__Objectif visé__
Selon la critique du spectacle Eden, à quelle date la tournée de ce spectacle a-t-elle débuté ?

__Extrait à lire__

------------

CRITIQUE - Club musical de Québec : Le projet Eden de Joyce DiDonato : un ode à la nature

Joyce DiDonato
Eden
Club musical de Québec, 30 janvier 2023
Photographie:  Le Club musical de Québec / André Desrosiers

À mi-parcours d’une tournée qui a débuté le 2 mars 2022 et qui permettra à 45 auditoires de cinq continents d’y assister d’ici à 2026, le spectacle Eden conçu par la mezzo-soprano américaine Joyce DiDonato était de passage au Québec. Au lendemain d’une première montréalaise présentée, au grand dam de ses organisateurs, devant une Salle Wilfrid-Pelletier très clairsemée, la seconde représentation s’inscrivait dans la programmation du Club musical de Québec et jouait, au grand mérite de sa directrice artistique du Club Marie Fortin, à guichets fermés. Sans doute, le passage de Joyce DiDonatao dans la même salle Raoul-Jobin du Palais Montcalm avec Yannick Nézet-Séguin au piano pour le récital Wintereise n’était pas étrangère à l’engouement pour l’événement pour les mélomanes de la Capitale nationale. Pour les opéraphiles, la récente – et remarquable - prestation de Joyce DiDonato vue dans le nouvel opéra The Hours de Kevin Putts et dans le cadre de la série Met en direct et haute définition rendait incontournable le spectacle Eden.

Présenté comme une initiative à multiples facettes unissant la musique, le théâtre et l'éducation pour aborder la question du lien de l’individu avec la nature, le spectacle Eden vise à rappeler, voire à convaincre, que la musique permet d’explorer les questions relatives à l'appartenance à une Humanité commune et d’envisager la création d’un nouvel Eden, un lieu de délices, dépeint dans la tradition judéo-chrétienne et le livre de la Genèse comme étant le paradis terrestre et l’habitat du premier couple humain.

------------

__Données enregistrées__
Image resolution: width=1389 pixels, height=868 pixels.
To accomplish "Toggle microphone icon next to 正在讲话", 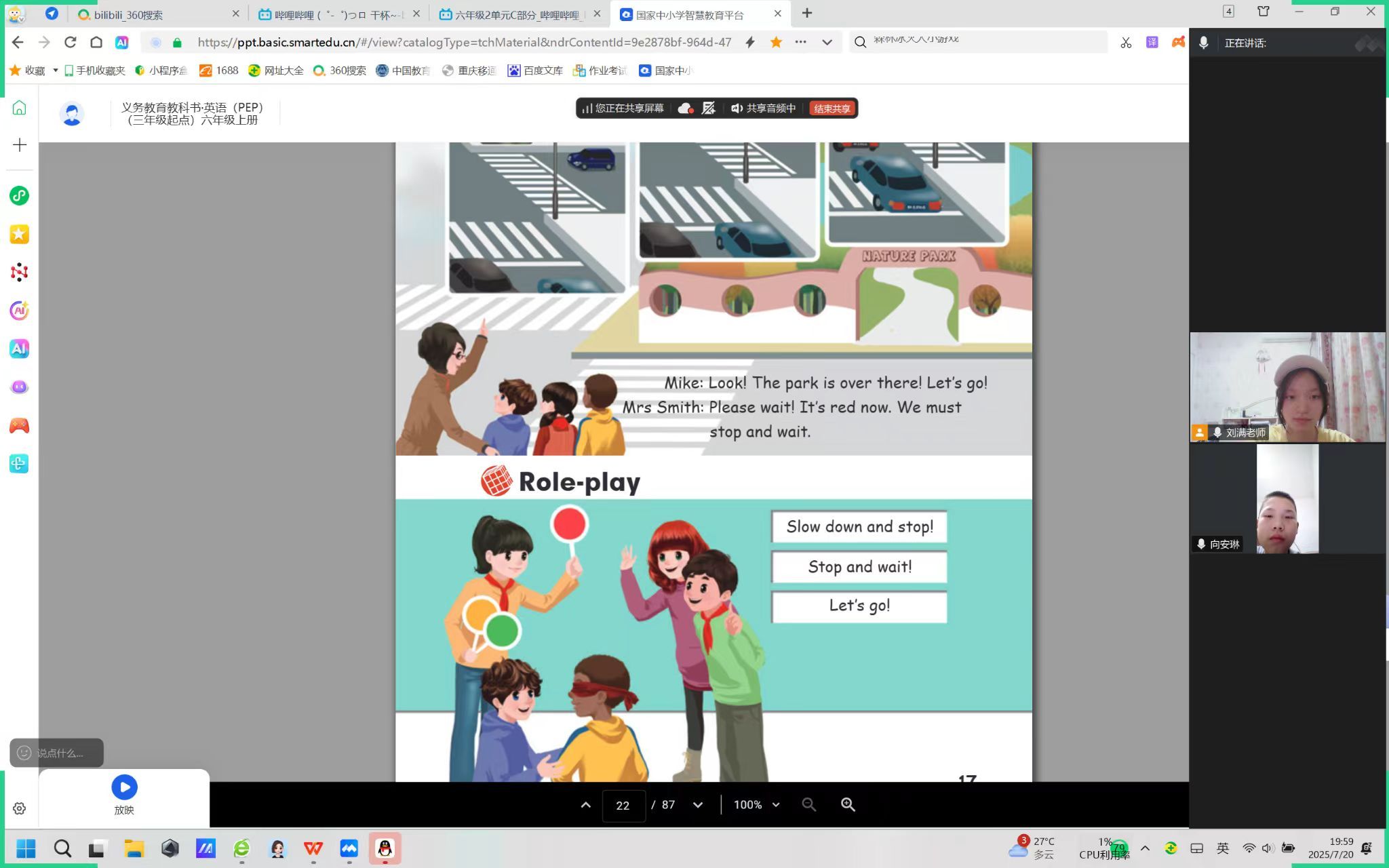I will click(1203, 43).
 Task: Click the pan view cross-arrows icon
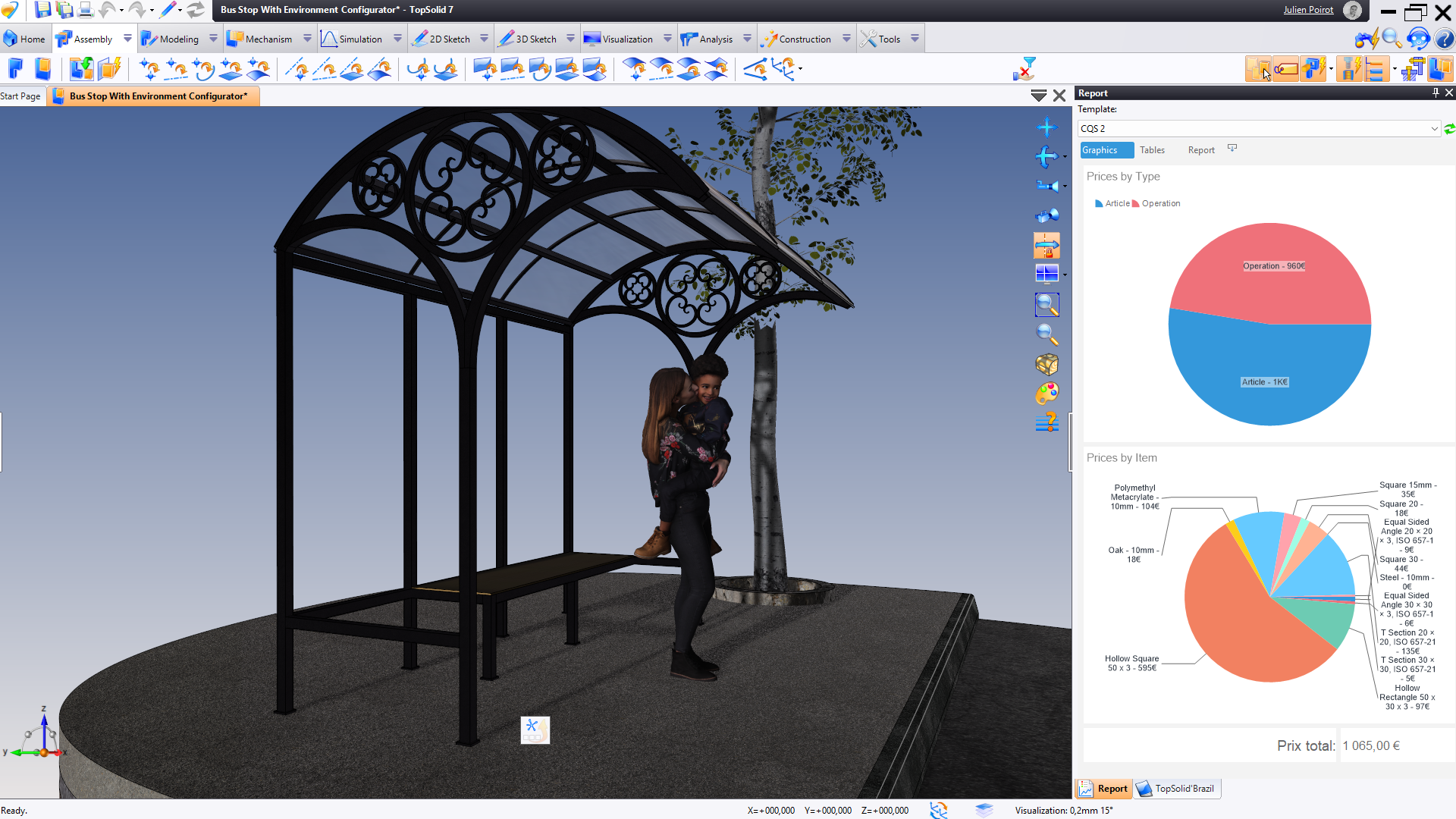coord(1046,127)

------------

__Corrigé__
Le 2 mars 2022.